[Opening Input data section]
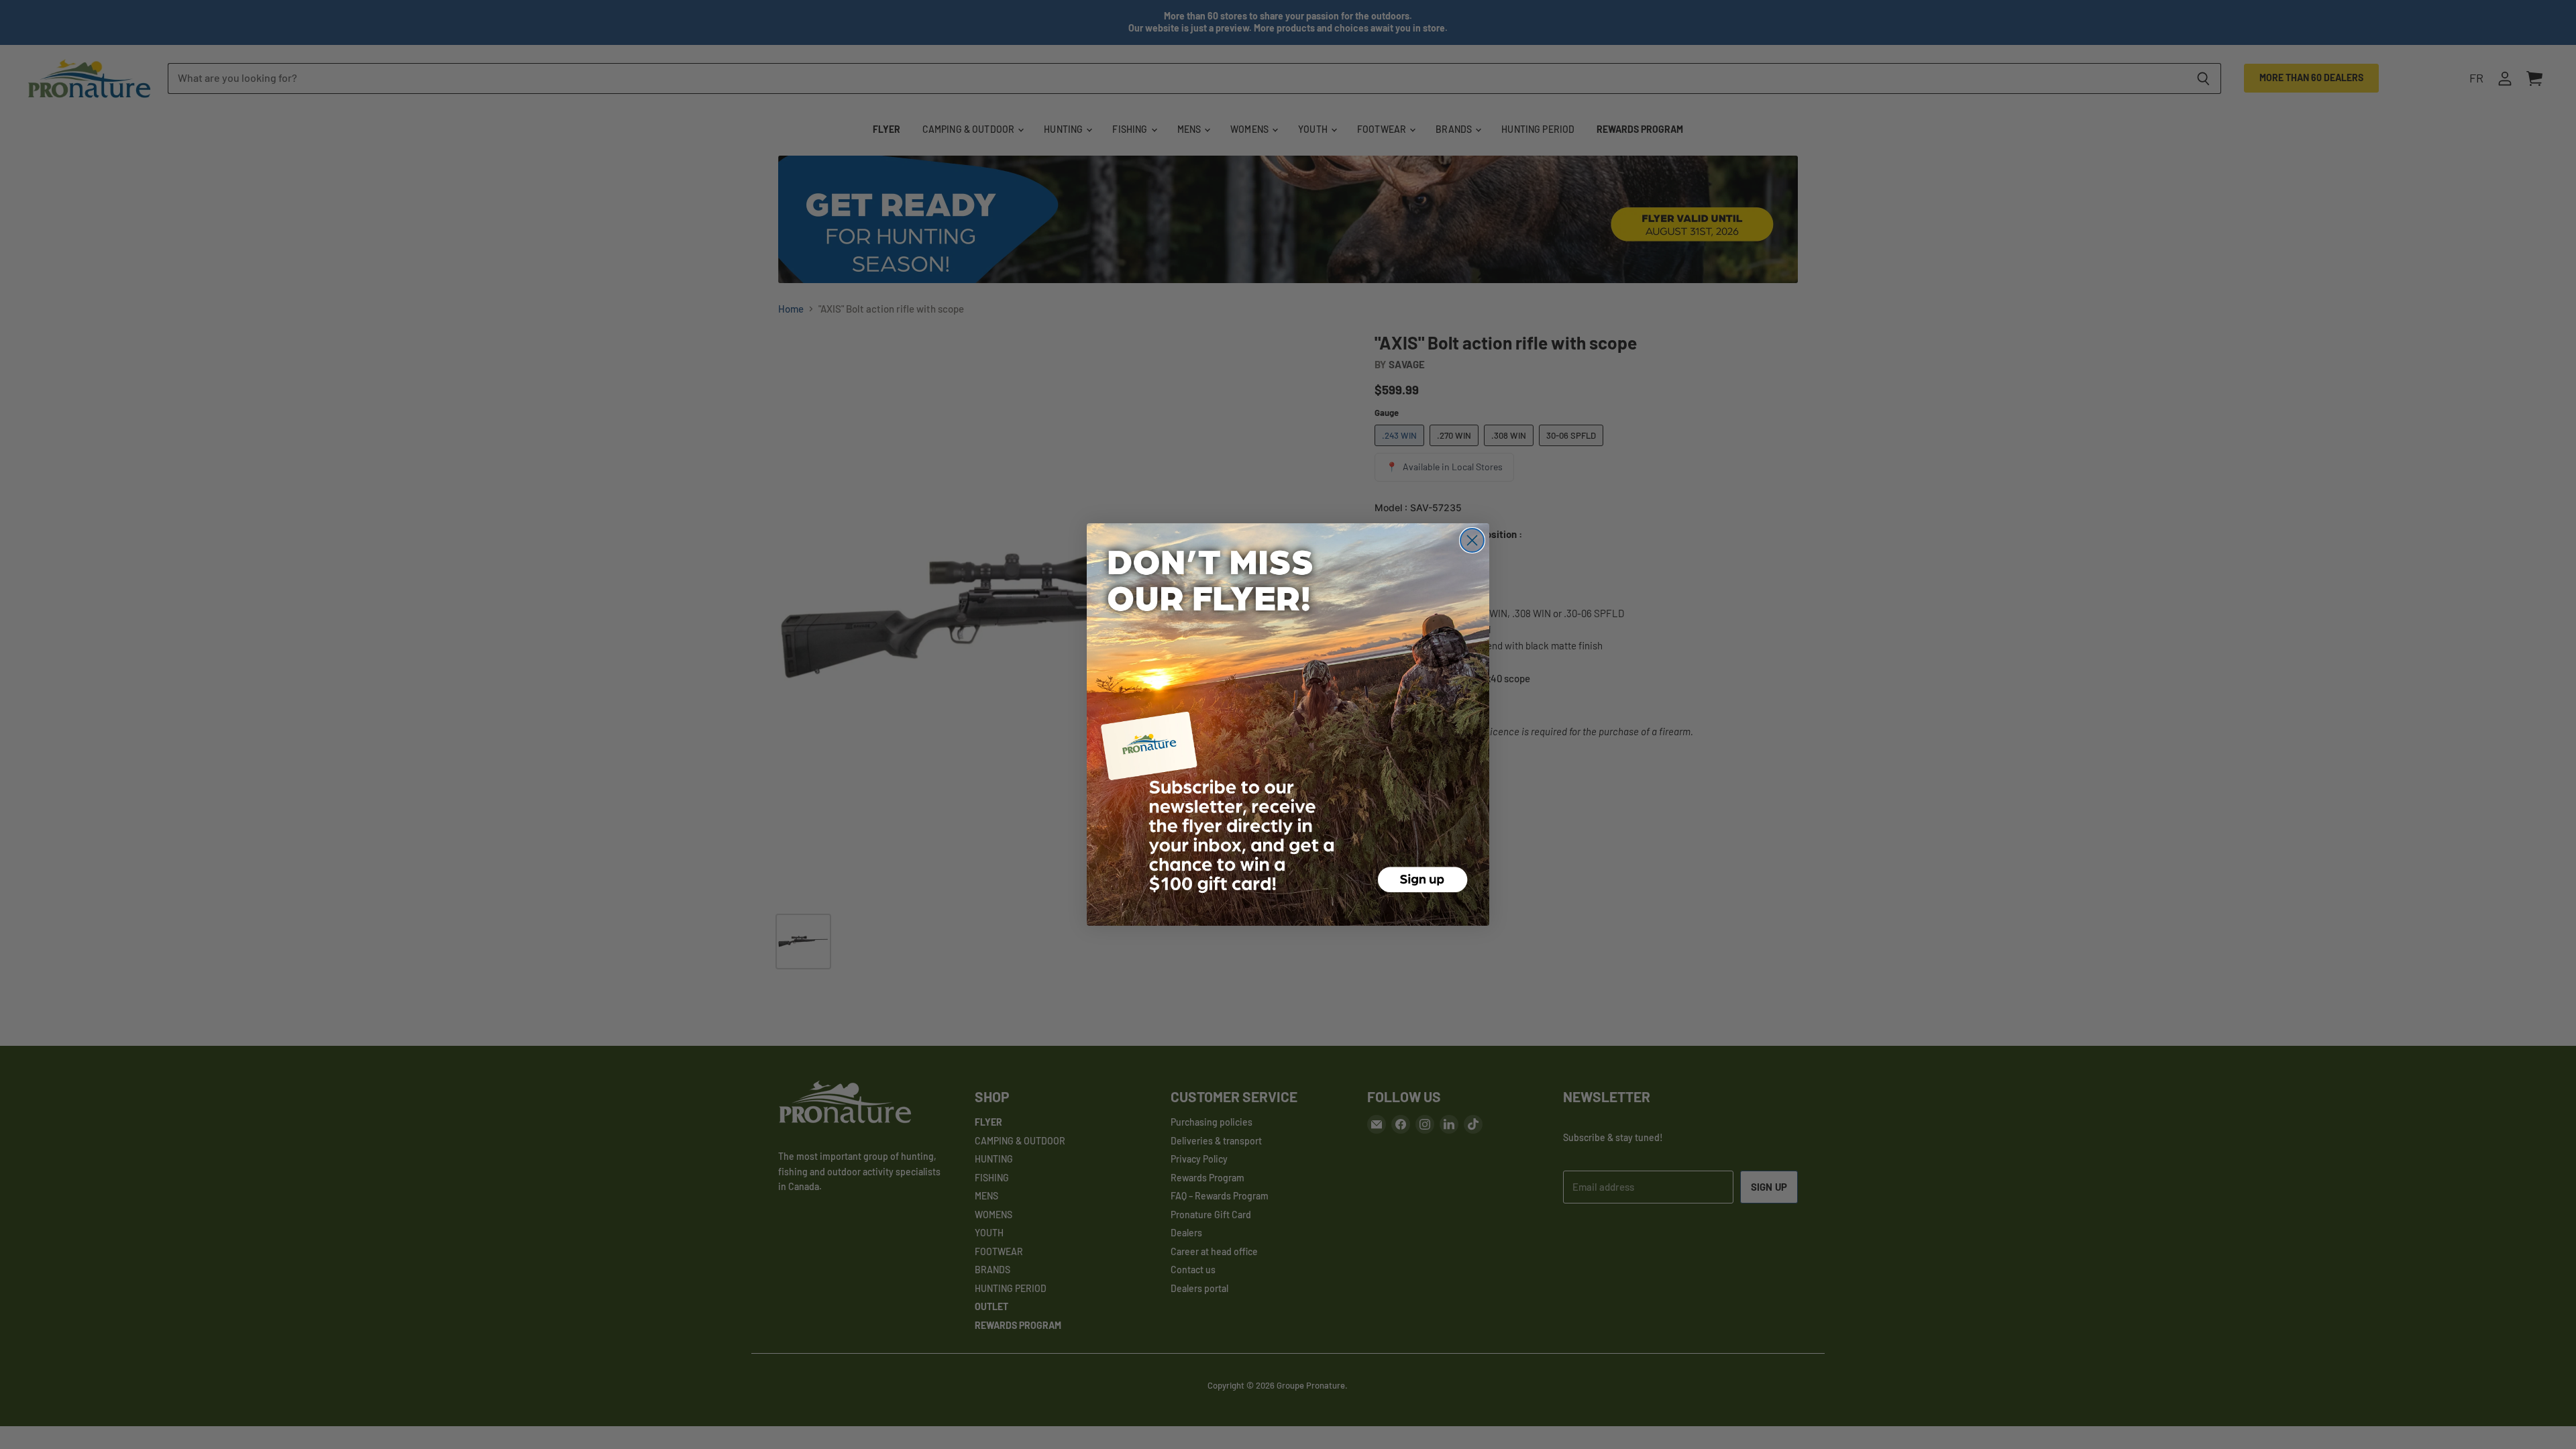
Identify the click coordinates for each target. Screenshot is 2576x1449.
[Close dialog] (1472, 540)
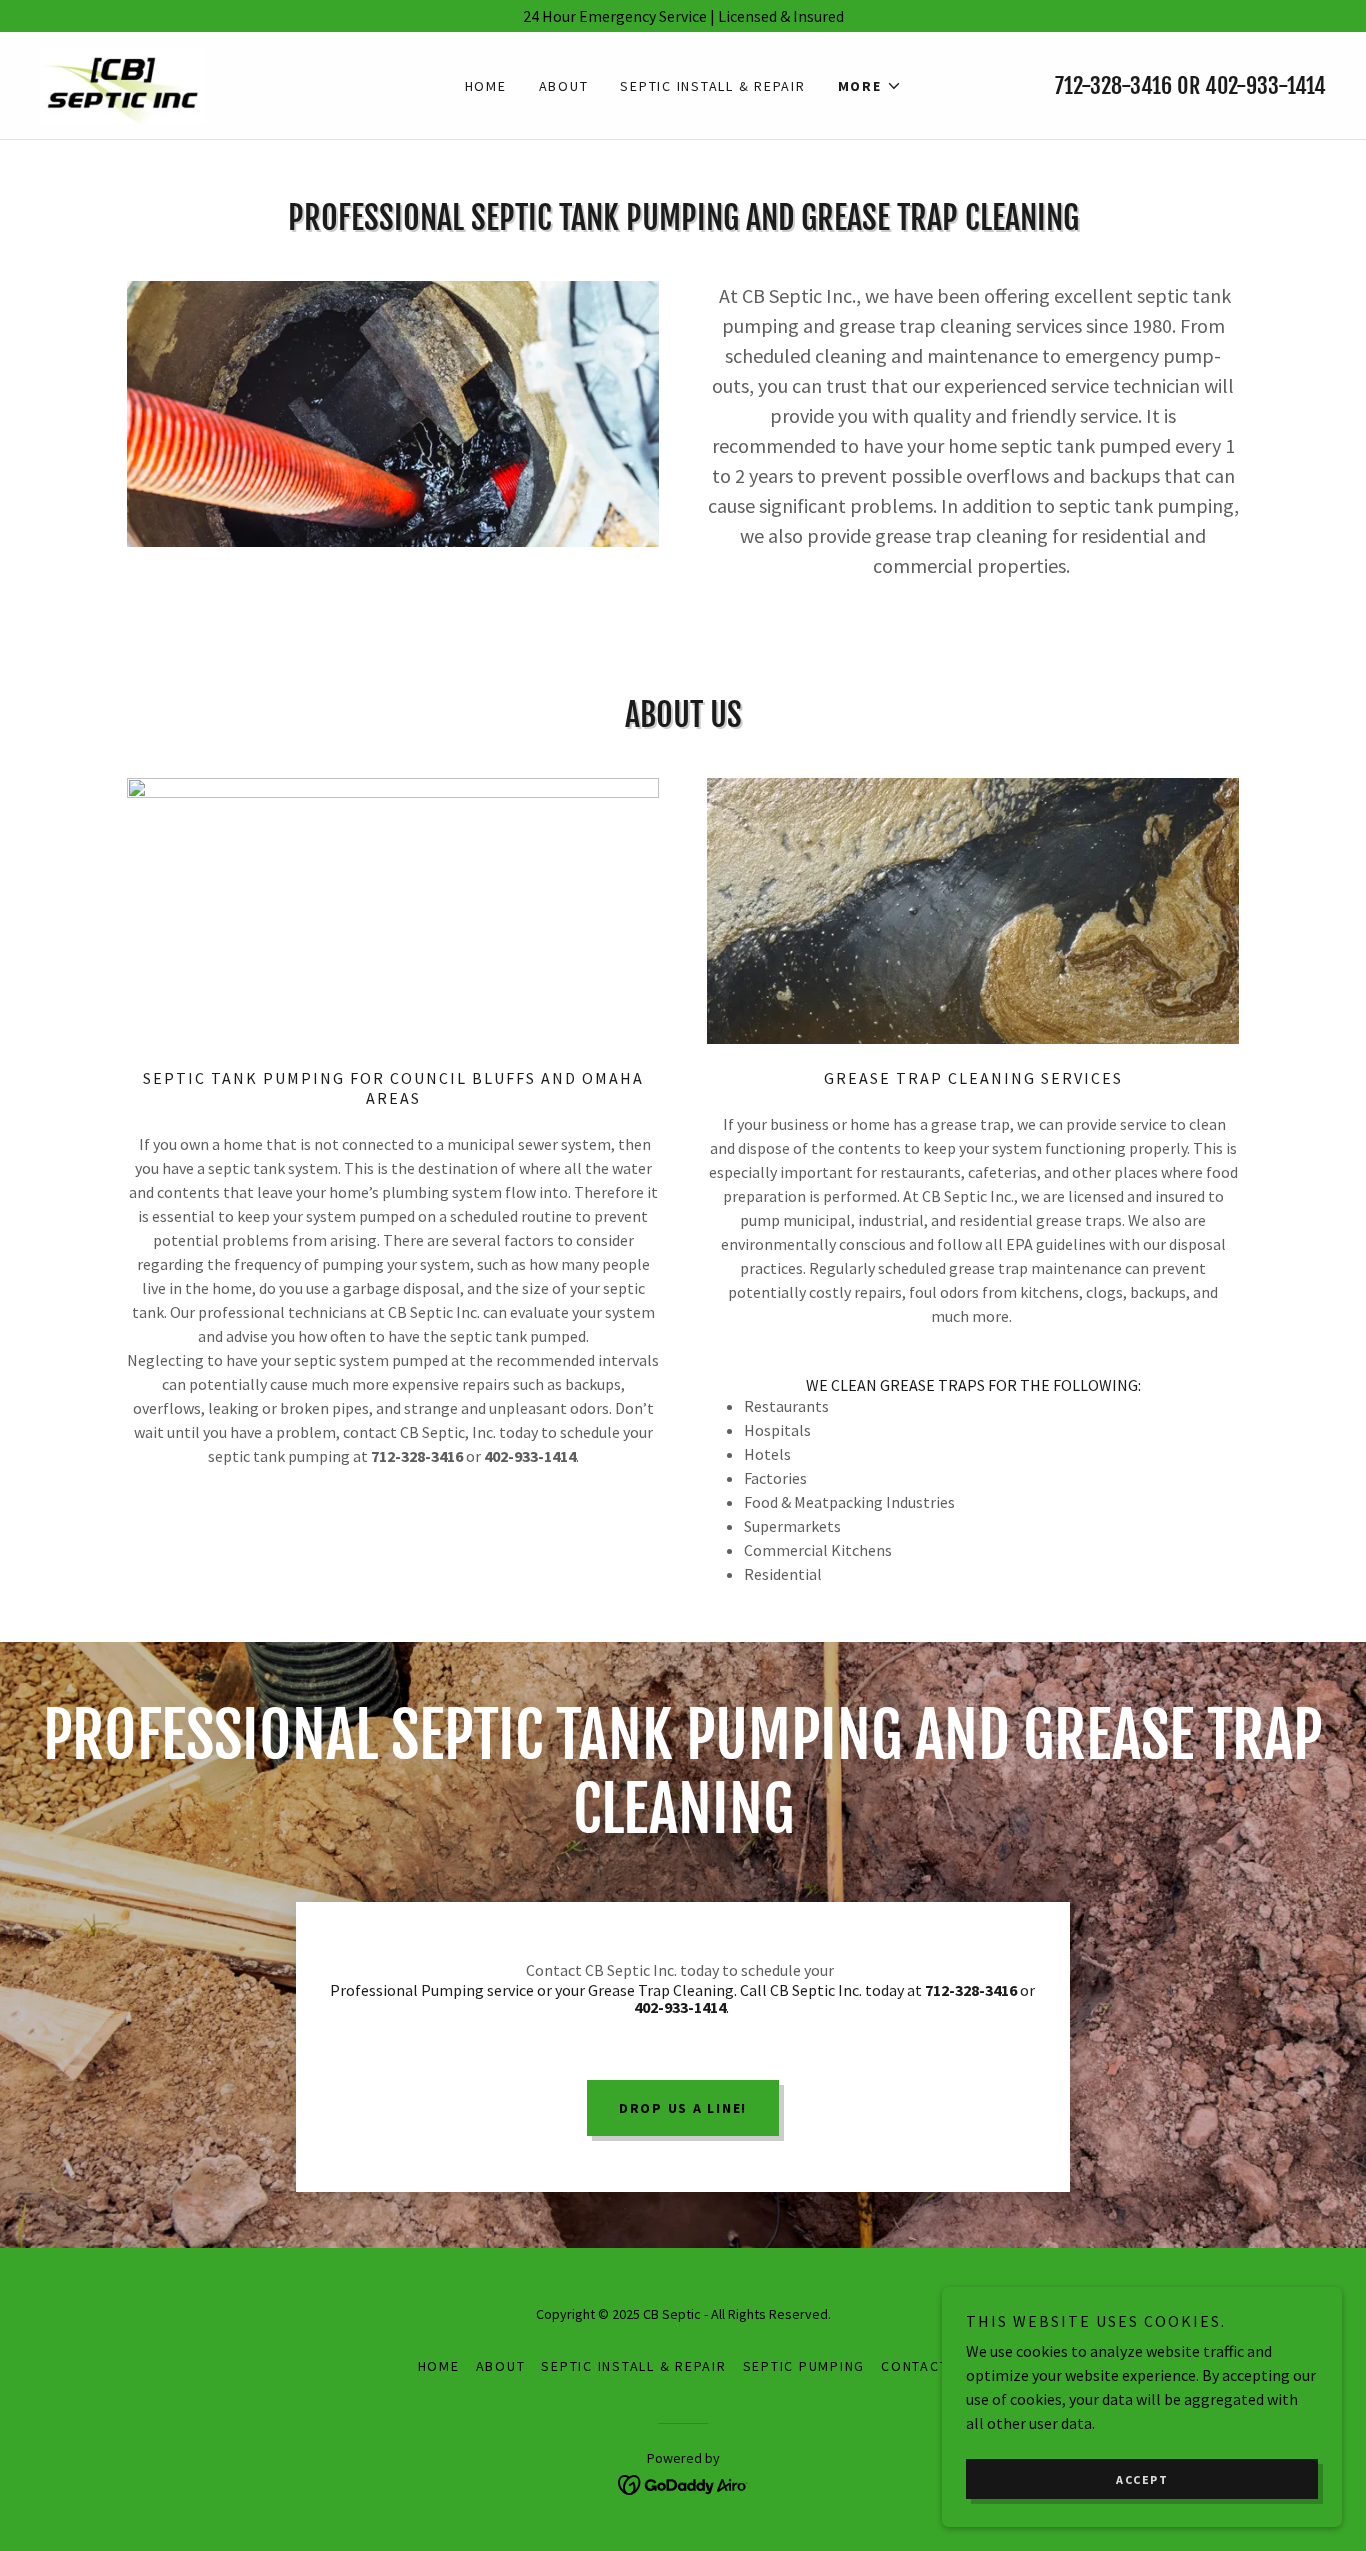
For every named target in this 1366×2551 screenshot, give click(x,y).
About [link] (564, 86)
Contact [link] (914, 2366)
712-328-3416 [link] (1113, 85)
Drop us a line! (683, 2108)
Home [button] (439, 2366)
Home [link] (486, 86)
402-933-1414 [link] (1265, 85)
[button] (870, 86)
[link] (122, 83)
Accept (1142, 2479)
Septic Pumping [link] (804, 2366)
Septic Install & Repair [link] (712, 86)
[Closing Input data section]
Please print out the entries above exactly. The pictures stay out.

Identify the click coordinates for each target. Screenshot is 2576x1449.
[Close dialog] (1472, 540)
For every named target in this 1366×2551 screenshot, give click(x,y).
About [link] (564, 86)
Contact [link] (914, 2366)
712-328-3416 [link] (1113, 85)
Drop us a line! (683, 2108)
Home [button] (439, 2366)
Home [link] (486, 86)
402-933-1414 [link] (1265, 85)
[button] (870, 86)
[link] (122, 83)
Accept (1142, 2479)
Septic Pumping [link] (804, 2366)
Septic Install & Repair [link] (712, 86)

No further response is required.